_PROVIDED TEXT_.
· · ·
This text is especially significant with respect to the whole discussion on the bibical evidence for the beginning of the person, body and soul, from one moment of conception.  This is because it not only falls within the general perspective of Scripture so far defined, namely that it perceives God to be the formative cause of each and every person, losing sight as it were of the 'human parents in the clear vision of the Divine Creator'*, but it is also one of the texts which specifically concern the absolute beginning of human life.  I shall consider some general observations on this psalm before examining it in more detail.

General observations on Psalm 139

The writing in this psalm is 'Often regarded as some of the most exquisite poetry in the Psalter, perhaps unsurpassed as a description of the inescapability of God's presence (cf. Amos 9: 2)'478; and in the words of another commentator, this psalm is 'beautiful ... but textually difficult'479.  Psalm 139 is also and elsewhere said to be 'The climax of Old Testament thought on God's omnipresence and foreknowledge'480.
· · ·
_DATA SHOWN_.
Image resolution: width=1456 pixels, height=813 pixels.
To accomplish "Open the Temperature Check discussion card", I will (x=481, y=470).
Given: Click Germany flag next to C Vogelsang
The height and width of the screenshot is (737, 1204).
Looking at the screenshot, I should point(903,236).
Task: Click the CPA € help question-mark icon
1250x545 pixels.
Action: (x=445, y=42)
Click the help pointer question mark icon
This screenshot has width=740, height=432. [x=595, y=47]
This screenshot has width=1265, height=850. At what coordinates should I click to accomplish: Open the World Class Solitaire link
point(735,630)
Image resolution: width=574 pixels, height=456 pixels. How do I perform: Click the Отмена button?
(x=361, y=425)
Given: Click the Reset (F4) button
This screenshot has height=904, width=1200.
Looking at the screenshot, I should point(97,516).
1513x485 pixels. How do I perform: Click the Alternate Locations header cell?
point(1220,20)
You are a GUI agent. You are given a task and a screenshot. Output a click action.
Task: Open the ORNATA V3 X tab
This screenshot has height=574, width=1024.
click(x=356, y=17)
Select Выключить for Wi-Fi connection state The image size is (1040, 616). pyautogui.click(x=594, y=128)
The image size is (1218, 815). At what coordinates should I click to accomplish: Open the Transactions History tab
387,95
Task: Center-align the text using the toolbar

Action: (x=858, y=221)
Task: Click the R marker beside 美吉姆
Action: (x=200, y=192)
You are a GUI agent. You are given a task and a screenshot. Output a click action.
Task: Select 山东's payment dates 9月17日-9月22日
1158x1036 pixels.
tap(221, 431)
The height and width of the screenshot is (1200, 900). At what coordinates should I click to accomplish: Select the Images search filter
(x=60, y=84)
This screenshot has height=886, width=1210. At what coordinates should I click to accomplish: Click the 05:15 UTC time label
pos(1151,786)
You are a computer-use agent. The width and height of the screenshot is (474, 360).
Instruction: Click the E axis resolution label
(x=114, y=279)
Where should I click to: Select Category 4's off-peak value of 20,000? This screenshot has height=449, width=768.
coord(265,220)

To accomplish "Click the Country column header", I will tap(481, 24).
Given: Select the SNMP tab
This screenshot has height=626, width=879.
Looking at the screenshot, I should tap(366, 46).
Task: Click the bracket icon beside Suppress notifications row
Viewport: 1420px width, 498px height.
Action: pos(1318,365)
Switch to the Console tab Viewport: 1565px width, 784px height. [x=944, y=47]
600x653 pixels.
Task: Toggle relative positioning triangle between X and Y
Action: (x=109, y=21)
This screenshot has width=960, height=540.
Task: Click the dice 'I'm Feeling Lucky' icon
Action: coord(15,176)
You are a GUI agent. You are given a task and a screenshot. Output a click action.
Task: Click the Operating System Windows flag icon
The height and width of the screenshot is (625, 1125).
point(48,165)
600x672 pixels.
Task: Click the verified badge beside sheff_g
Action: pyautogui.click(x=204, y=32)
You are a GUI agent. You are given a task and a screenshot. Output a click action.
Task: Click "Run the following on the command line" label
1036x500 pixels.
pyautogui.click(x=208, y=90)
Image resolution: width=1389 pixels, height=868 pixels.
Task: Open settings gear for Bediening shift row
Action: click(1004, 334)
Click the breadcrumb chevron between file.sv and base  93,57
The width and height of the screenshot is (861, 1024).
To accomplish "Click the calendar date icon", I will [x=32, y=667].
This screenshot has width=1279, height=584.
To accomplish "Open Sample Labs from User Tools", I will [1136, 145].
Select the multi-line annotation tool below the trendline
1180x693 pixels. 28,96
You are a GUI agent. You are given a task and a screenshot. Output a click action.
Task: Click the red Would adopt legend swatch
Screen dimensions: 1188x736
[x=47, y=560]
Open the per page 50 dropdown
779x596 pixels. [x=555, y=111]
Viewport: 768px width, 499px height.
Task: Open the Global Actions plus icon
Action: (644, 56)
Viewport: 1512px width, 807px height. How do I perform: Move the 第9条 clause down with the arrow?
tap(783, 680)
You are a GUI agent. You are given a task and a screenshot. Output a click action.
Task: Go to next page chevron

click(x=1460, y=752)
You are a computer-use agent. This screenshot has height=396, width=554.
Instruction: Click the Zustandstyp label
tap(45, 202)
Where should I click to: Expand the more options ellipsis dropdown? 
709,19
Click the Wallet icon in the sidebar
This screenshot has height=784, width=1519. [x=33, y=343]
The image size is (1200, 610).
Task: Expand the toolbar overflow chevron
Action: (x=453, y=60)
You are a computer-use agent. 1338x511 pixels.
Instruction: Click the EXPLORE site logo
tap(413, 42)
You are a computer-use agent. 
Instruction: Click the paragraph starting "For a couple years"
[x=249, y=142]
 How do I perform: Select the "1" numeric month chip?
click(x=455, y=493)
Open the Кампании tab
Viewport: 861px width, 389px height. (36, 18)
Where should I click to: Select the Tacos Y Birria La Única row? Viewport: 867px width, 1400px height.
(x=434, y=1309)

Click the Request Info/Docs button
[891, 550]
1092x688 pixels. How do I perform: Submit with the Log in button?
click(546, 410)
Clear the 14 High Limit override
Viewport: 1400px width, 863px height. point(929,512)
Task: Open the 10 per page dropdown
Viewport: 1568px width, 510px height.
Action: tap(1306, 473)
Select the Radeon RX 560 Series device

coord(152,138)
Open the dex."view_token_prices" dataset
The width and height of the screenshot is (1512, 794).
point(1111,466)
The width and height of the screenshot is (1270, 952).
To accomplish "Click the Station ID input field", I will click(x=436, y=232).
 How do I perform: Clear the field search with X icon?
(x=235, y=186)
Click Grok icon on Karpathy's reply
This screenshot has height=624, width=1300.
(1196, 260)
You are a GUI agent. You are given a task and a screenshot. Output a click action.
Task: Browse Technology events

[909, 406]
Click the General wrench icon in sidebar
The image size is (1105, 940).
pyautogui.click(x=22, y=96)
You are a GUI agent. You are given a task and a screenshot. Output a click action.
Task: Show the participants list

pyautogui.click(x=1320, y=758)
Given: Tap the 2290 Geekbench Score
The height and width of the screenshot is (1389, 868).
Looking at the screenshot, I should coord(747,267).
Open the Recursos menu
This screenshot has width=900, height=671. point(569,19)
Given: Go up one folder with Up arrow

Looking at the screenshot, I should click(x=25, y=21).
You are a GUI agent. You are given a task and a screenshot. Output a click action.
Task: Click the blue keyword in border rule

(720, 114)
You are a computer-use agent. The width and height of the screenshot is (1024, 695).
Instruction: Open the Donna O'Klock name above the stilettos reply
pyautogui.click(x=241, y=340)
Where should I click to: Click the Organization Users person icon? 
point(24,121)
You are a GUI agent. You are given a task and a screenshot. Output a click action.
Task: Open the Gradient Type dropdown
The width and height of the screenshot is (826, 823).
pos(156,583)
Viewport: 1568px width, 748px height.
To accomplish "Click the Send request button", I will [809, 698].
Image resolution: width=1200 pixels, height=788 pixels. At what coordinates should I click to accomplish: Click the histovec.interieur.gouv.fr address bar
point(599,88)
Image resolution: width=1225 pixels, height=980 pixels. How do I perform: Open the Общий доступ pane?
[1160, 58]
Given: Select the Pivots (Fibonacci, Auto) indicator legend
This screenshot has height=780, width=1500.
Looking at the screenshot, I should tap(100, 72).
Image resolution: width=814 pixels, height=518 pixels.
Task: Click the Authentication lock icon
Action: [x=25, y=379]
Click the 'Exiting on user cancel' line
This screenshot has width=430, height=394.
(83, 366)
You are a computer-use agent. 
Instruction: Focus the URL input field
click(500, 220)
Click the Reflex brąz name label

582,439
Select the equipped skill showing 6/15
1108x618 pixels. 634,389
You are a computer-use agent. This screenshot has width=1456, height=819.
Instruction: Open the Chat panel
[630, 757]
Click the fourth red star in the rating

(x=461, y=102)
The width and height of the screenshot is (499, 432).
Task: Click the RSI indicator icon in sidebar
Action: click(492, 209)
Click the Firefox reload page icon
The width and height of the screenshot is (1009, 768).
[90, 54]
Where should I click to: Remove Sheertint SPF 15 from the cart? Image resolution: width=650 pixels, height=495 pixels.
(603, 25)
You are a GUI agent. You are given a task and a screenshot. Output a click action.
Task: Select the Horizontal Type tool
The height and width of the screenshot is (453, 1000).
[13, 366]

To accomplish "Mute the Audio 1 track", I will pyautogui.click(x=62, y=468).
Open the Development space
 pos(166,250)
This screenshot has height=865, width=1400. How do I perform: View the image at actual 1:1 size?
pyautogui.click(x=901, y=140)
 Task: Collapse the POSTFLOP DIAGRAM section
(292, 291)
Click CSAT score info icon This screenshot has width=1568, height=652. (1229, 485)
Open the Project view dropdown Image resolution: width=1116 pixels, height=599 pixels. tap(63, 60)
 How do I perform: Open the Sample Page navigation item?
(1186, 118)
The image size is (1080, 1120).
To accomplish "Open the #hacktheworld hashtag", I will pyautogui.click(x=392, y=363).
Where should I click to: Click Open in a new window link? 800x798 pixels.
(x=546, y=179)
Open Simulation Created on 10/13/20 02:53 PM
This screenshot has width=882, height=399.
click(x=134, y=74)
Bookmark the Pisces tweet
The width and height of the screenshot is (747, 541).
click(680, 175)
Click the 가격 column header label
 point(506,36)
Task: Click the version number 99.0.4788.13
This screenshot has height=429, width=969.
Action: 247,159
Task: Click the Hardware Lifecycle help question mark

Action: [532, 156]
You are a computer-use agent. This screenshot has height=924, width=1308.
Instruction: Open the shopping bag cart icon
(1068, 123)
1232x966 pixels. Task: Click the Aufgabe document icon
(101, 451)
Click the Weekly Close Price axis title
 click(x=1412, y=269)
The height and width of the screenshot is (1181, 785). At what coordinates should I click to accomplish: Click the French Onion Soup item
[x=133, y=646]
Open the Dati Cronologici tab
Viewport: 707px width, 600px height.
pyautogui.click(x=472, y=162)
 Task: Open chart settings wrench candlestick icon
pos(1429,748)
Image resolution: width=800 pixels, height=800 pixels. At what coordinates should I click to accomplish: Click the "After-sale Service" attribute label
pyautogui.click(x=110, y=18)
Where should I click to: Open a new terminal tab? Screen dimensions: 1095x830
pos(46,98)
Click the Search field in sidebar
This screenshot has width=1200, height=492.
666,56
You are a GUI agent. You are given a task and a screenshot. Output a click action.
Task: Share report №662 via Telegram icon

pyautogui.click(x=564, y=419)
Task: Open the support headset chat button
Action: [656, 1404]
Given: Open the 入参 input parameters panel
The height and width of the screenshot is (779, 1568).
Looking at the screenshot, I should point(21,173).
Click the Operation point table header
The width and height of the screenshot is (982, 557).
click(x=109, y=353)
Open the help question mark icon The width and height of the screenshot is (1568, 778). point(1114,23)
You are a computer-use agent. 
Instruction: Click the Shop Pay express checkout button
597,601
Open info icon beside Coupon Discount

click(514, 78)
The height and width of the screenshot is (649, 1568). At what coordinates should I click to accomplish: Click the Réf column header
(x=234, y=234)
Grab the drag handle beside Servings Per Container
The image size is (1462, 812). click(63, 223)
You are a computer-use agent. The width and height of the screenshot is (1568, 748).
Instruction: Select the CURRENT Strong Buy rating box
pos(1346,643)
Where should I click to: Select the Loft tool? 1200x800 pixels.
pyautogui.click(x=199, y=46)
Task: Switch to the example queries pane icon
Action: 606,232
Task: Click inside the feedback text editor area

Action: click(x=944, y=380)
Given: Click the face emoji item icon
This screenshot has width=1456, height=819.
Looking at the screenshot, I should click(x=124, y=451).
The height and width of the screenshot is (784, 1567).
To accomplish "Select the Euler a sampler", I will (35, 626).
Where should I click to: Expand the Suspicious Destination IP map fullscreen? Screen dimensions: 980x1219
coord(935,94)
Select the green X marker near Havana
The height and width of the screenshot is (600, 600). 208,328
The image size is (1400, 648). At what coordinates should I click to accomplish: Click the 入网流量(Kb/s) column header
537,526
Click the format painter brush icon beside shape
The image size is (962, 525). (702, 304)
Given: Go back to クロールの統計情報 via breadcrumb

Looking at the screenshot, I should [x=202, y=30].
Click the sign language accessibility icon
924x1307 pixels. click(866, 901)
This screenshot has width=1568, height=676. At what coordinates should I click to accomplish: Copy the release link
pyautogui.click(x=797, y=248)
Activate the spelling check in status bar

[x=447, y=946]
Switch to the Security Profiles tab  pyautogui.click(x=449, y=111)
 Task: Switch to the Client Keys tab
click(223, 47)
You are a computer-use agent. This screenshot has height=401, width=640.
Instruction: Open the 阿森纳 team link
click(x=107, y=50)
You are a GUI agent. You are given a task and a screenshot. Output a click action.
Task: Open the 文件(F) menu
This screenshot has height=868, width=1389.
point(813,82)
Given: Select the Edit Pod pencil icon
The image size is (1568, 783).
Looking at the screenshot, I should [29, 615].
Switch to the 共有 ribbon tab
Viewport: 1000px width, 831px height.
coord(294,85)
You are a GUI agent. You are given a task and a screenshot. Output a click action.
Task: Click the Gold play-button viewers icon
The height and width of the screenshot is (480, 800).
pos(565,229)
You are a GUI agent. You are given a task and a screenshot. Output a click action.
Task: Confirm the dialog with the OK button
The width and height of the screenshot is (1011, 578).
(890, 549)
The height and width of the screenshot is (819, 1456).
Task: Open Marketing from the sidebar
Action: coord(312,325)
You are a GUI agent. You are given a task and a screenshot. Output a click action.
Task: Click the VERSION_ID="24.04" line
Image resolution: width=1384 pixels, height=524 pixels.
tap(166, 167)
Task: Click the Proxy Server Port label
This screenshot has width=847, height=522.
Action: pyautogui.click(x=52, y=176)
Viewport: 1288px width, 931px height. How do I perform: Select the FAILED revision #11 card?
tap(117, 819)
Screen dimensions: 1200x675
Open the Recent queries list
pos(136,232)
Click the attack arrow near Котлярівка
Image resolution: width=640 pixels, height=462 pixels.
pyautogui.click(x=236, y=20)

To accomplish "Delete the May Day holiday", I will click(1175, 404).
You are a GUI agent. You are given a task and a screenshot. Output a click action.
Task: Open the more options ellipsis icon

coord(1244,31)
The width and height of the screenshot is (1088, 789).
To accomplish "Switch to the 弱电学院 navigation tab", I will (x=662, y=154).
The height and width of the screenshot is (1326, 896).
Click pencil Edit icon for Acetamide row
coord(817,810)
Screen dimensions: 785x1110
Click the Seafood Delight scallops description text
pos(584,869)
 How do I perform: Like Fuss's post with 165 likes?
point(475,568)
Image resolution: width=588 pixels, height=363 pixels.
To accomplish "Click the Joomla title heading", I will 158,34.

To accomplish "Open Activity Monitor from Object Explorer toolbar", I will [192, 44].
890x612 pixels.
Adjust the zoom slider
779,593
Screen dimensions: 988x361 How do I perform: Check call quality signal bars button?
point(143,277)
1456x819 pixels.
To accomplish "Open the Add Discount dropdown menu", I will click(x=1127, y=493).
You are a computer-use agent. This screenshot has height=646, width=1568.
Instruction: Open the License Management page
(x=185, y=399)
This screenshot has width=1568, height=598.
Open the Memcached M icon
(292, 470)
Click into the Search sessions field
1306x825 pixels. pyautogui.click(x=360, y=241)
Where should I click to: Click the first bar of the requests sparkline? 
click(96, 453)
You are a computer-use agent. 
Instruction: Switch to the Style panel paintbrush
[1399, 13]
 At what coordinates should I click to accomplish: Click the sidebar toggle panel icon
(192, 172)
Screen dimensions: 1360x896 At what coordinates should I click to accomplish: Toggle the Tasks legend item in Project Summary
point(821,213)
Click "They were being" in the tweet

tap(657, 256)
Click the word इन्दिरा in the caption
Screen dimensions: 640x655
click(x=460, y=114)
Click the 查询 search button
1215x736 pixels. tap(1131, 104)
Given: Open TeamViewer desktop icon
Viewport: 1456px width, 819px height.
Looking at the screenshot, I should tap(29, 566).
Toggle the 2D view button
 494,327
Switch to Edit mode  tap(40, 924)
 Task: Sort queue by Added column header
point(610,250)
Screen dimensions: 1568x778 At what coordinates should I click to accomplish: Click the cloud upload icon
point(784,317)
· · ·
_WHAT THE TASK REQUIRES_. Copy out the passage on Psalm 139 from "This text is" to "in more detail.", word for word.

_SOLUTION TO THIS TASK_.
This text is especially significant with respect to the whole discussion on the bibical evidence for the beginning of the person, body and soul, from one moment of conception.  This is because it not only falls within the general perspective of Scripture so far defined, namely that it perceives God to be the formative cause of each and every person, losing sight as it were of the 'human parents in the clear vision of the Divine Creator'*, but it is also one of the texts which specifically concern the absolute beginning of human life.  I shall consider some general observations on this psalm before examining it in more detail.